Fredrick Nzwili is a journalist based in Nairobi, Kenya. For more than 15 years, he has written about religion, politics, peace and conflict, development, security, environment and wildlife. His articles have appeared in international media organizations among others; The Tablet, The Christian Science Monitor, The National Geographic and Kenyan local newspapers; The Standard and the People Daily.


  1. Chaplain Martin

    Why are they so bent on limiting and eliminating Christianity in their nation? What tyrants and fundamentalist can’t control they fear. First the council in Jerusalem then the Roman empire tried to wipe out Christianity. Rome finally made it an official religion, which probably was not as helpful as you would think, for then the church took on the trappings of Rome and married church and state. Then so called Christian nations like, Great Britain, Italy, and France tried to fight the reformation by persecution of those who dissented from the “officially accepted” beliefs.

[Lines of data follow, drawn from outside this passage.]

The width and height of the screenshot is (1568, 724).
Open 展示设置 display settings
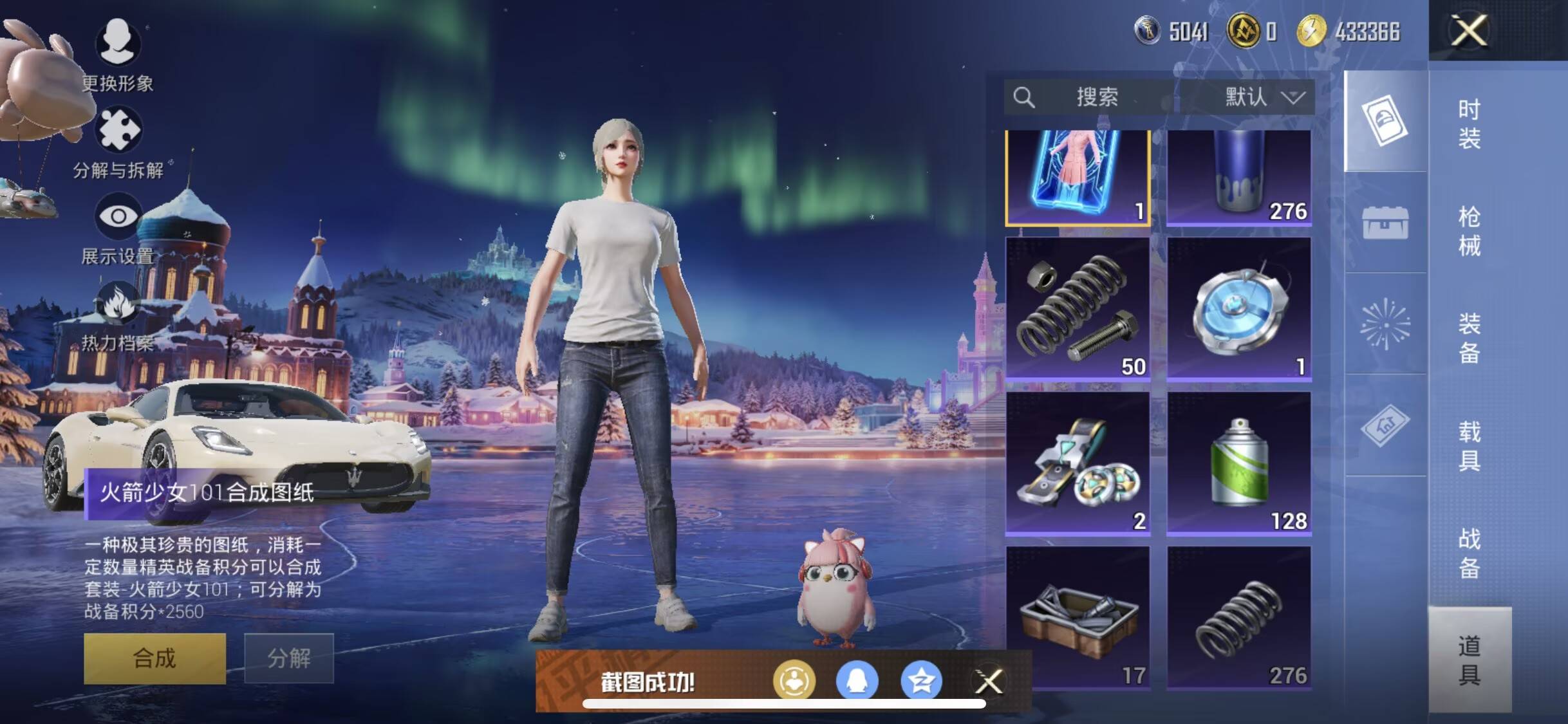(x=118, y=217)
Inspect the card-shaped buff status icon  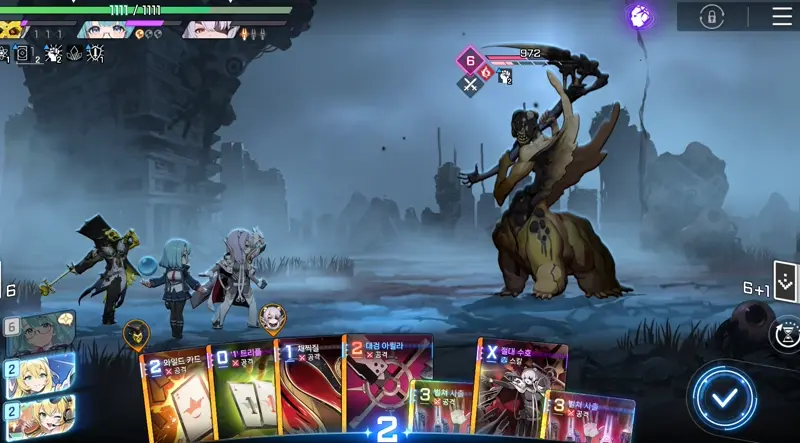(22, 53)
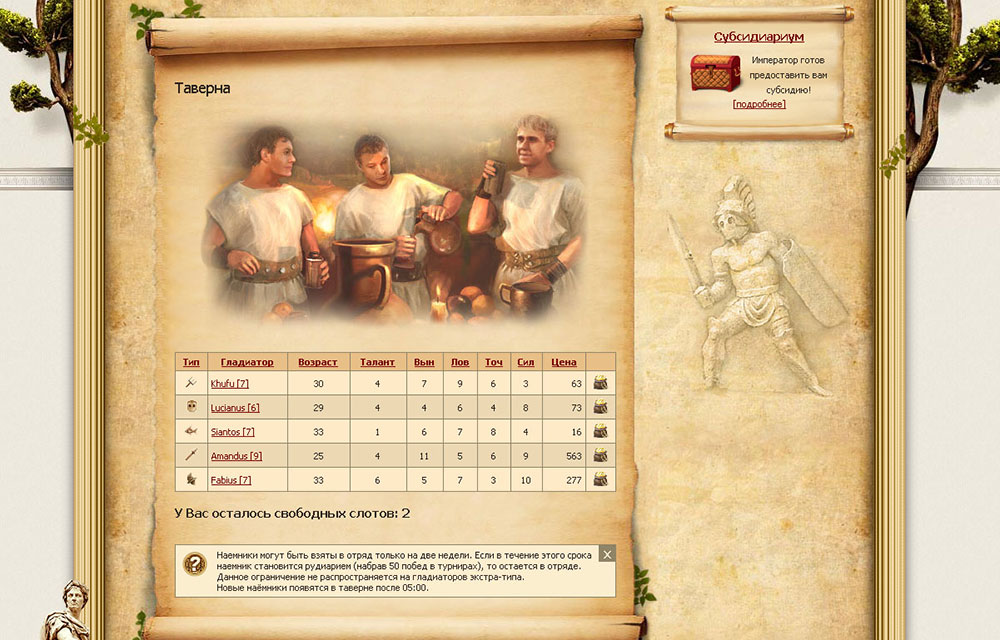Sort by the Сил strength column

point(526,362)
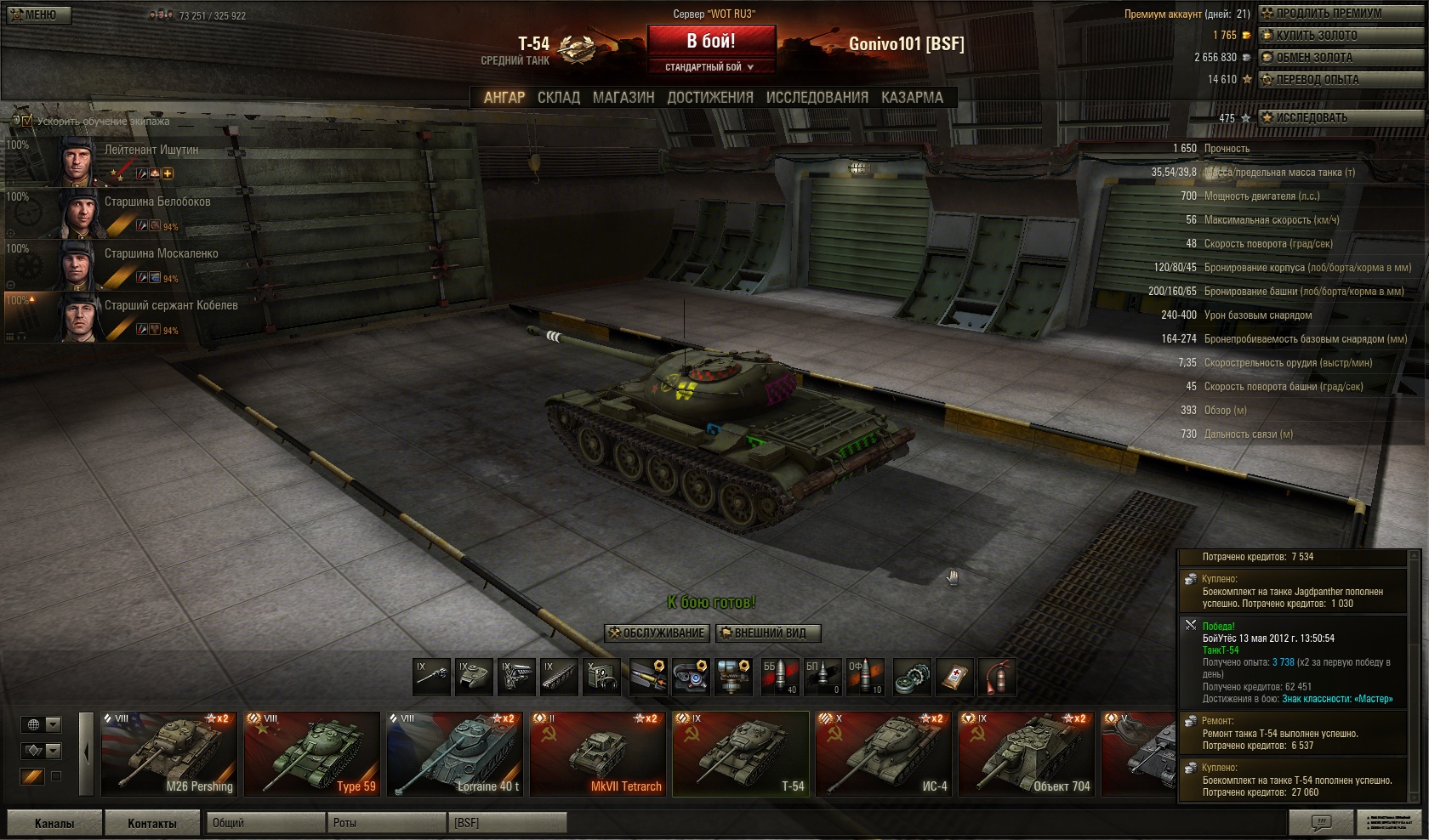Choose the ИС-4 tank in carousel

[883, 754]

    Thomas Helwys (in 1400’s)and his wife both died in New Gate Prison after telling King James that he had physical control of his subjects but not control over their beliefs/thoughts.
    Yet here are Muslim fanatics/leaders telling Christians like Rome once told them, “If you renounce your faith and worship the (Emperor for Rome) or go through the motions of denying your faith and embrace Islam then you can live.” No mater what overt actions a person makes, it will not change a dedicated believer, and yes many have died for their faith instead on bowing to the powers of the state or mob. It is significant than in the twenty-first century more people are dying because of their religion than even during the days of Roman persecution or the reformation.

  2. The Sudanese Government has been committing genocide against Christians and Animists in the South for about 40 years and in Darfur for over a decade and THIS is what makes people notice?

    Nowadays attacking Christians in Sudan has a political motive. Christians are associated with the newly independent breakaway state of South Sudan. Nothing like a good old fashioned pogrom to get people to rally behind an autocratic government.